═══ Provided records

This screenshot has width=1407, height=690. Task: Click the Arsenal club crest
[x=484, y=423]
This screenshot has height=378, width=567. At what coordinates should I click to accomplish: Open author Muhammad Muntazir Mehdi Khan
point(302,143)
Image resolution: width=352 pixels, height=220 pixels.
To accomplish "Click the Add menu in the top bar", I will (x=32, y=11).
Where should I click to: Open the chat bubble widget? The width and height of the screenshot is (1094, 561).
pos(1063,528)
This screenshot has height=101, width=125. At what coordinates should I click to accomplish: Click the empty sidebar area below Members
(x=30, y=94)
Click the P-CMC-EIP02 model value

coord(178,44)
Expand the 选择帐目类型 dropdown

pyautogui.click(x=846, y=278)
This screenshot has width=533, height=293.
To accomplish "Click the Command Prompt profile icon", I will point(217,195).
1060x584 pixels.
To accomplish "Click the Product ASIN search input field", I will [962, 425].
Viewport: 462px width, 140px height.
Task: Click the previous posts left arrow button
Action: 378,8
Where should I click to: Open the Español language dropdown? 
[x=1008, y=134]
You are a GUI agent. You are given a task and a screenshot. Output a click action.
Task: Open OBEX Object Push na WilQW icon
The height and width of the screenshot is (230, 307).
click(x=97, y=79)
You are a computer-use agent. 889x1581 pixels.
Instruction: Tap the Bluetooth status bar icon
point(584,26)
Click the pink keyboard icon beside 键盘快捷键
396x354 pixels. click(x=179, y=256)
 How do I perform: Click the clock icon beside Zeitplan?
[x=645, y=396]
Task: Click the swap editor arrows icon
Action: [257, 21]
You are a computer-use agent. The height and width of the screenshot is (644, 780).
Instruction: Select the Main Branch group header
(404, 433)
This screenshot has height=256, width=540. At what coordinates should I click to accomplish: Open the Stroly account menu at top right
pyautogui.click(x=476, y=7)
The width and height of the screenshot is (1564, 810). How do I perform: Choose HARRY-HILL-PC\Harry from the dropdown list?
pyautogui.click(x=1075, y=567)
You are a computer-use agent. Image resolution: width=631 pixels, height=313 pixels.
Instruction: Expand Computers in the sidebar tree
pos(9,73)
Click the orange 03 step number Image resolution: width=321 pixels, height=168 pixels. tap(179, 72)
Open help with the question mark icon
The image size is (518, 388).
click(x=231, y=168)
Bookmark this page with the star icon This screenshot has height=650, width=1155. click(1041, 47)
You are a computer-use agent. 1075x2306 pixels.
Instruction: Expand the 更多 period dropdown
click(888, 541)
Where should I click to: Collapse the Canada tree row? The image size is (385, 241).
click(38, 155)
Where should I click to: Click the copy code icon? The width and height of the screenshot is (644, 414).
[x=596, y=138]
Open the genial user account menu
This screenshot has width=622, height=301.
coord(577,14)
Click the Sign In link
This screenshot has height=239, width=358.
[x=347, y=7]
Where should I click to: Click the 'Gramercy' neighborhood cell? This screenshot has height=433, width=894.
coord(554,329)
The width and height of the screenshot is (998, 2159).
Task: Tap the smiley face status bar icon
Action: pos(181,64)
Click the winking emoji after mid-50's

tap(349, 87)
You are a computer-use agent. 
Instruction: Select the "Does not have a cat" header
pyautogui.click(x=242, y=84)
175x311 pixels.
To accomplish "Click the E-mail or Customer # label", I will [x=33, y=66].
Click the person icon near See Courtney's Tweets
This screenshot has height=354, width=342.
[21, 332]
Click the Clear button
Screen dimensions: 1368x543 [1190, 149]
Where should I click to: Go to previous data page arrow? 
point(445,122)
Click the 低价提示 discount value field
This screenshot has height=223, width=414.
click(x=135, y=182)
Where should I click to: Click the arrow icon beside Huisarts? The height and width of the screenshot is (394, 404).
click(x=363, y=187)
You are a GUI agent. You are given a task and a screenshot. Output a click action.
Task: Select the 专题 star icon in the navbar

══════

▶ [Assigned task]
Only the lines from the opening of the material through the line with "Image resolution: width=352" should be echoed, exactly as written.

▶ [Final answer]
This screenshot has width=1407, height=690. Task: Click the Arsenal club crest
[x=484, y=423]
This screenshot has height=378, width=567. At what coordinates should I click to accomplish: Open author Muhammad Muntazir Mehdi Khan
point(302,143)
Image resolution: width=352 pixels, height=220 pixels.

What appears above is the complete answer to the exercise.